Ich kann mich manchmal in “Nichtwahrhabenwollen” flüchten, doch dieser Rückzugsort ist trügerisch und instabil. Umso schneller rutsche ich zurück ins harte Realitätsland zurück.

Viele sagen, dass die Zeit alle Wunden heilt, aber manche heilen nie so wirklich. Sie vernarben vielleicht, doch richtig heilen werden sie nicht. Ich wusste, dass ich vermutlich alle meine Katzenkinder überleben werde und sie alle auf ihrem letzten Weg begleiten muss. Ich muss sie gehen lassen und kann nichts dagegen tun, denn der Tod ist nicht verhandelbar. Das ist der Preis, den ich zahle für jahrelange bedingungslose Liebe und unsägliches Glück. Es gab keinen Tag, wo ich meiner Prinzessin nicht gesagt habe, wie sehr ich sie liebe und wo ich nicht gespürt hätte, dass auch sie mich liebt.

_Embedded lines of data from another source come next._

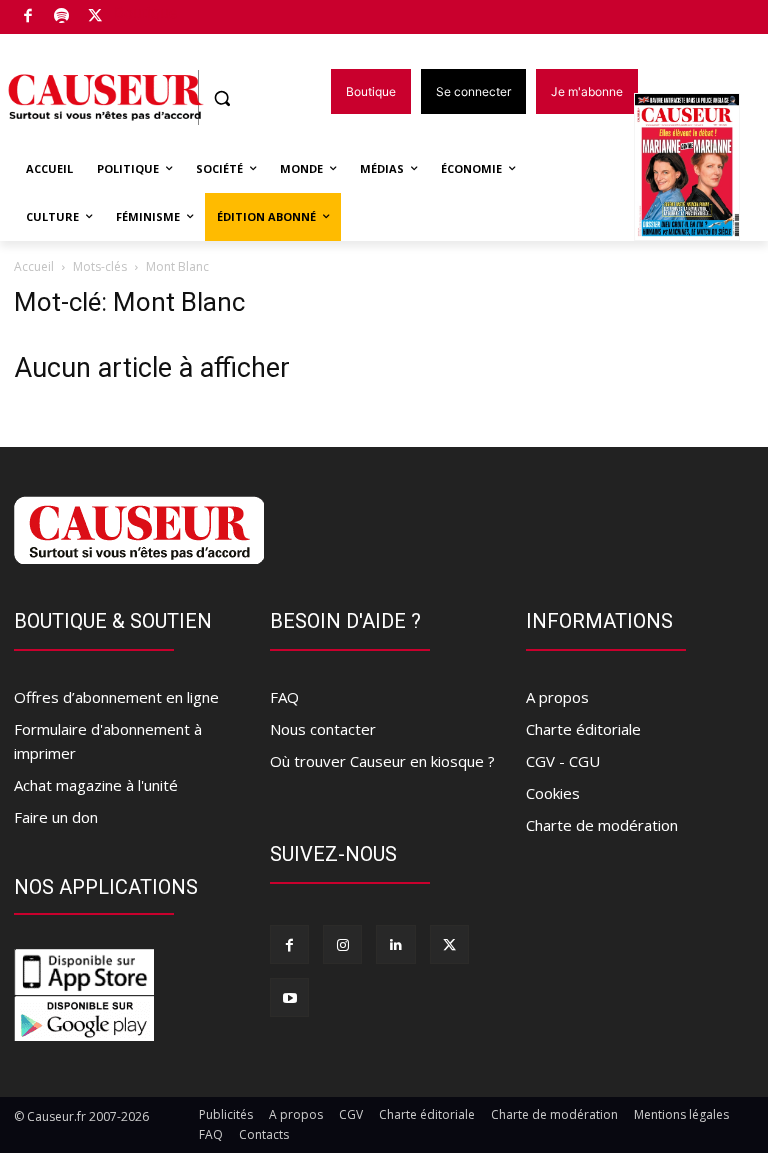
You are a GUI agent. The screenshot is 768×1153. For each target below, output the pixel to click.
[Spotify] (62, 17)
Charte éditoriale (583, 729)
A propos (557, 697)
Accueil (34, 266)
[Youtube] (289, 997)
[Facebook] (28, 17)
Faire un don (56, 817)
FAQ (284, 697)
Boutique (146, 12)
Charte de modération (602, 825)
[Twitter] (95, 17)
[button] (222, 98)
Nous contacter (323, 729)
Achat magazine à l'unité (96, 785)
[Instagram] (342, 944)
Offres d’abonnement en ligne (116, 697)
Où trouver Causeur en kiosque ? (382, 761)
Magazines (698, 168)
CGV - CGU (563, 761)
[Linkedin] (395, 944)
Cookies (553, 793)
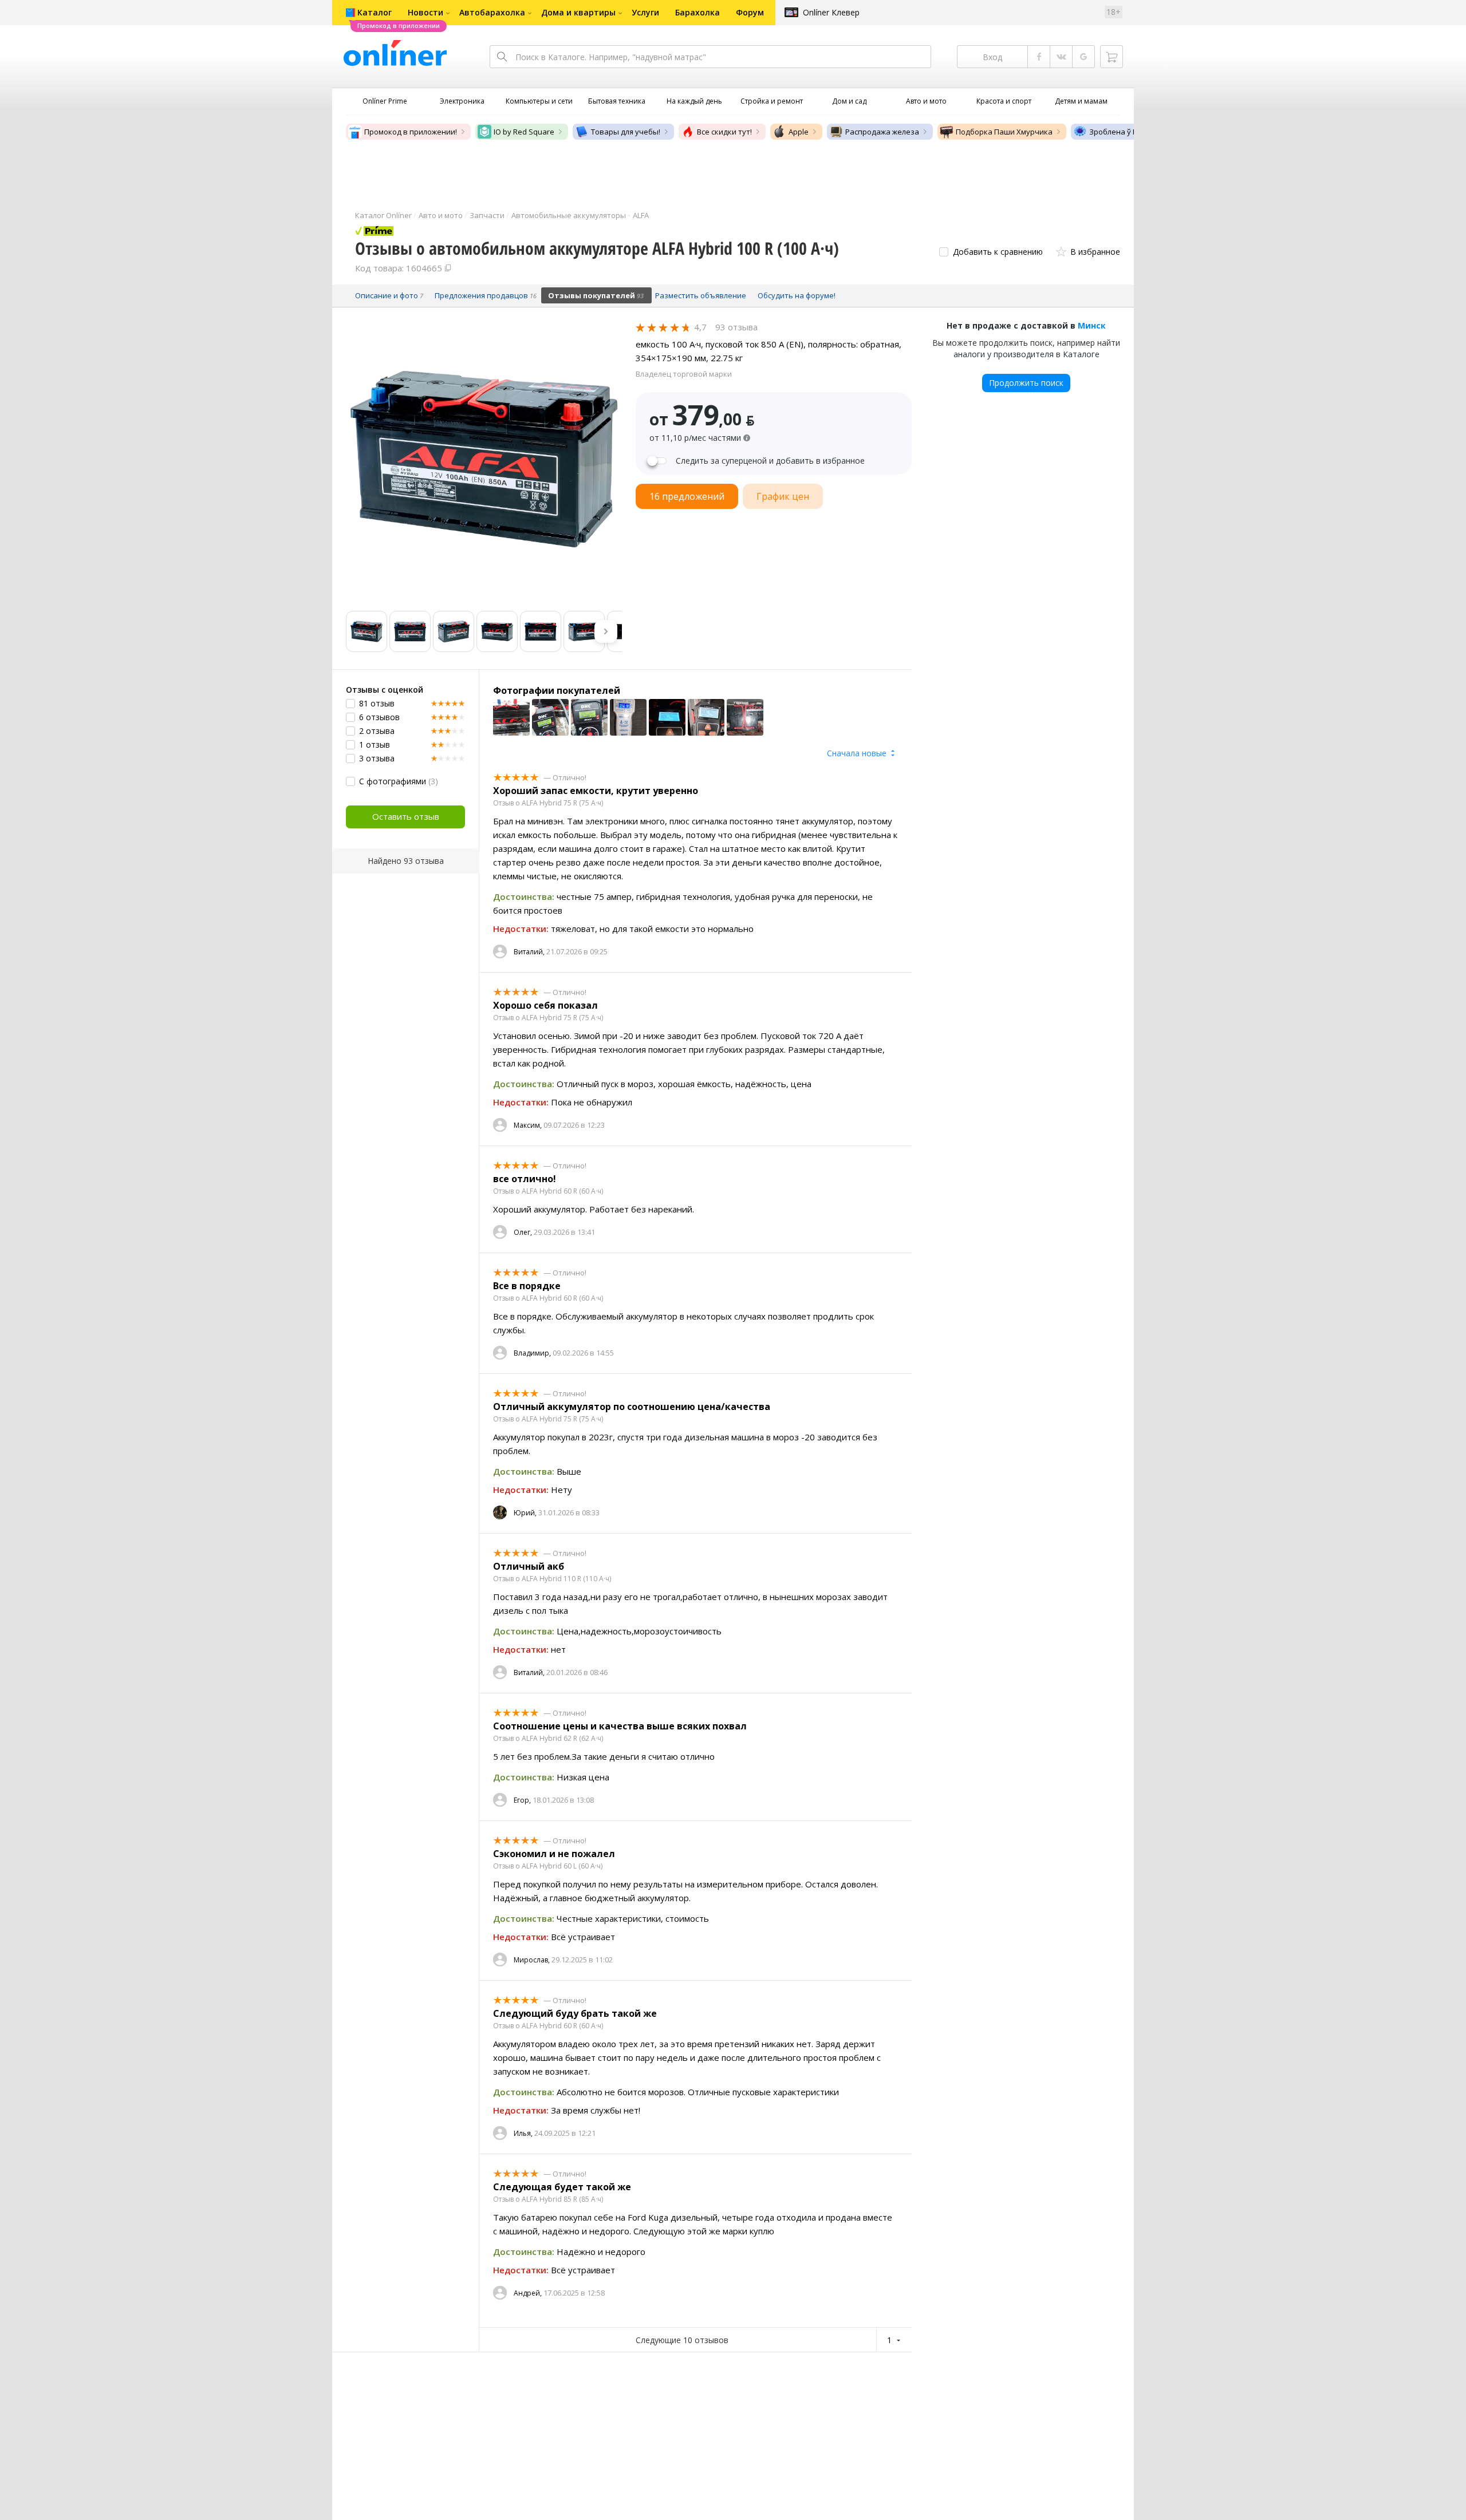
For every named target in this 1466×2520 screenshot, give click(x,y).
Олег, (523, 1232)
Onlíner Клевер (831, 12)
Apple (799, 132)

Manchmal quäle ich mich selbst mit Bildern und Videos für die es eigentlich noch viel zu früh ist, sie anzuschauen. Allein bei dem Gedanken daran heule ich schon wieder. Doch wie sagte unsere Tierheilpraktikerin so schön: “Auf Tränen reist es sich leichter”. In diesem Sinne: Gute Reise meine kleine Seidenfellschmusemaus.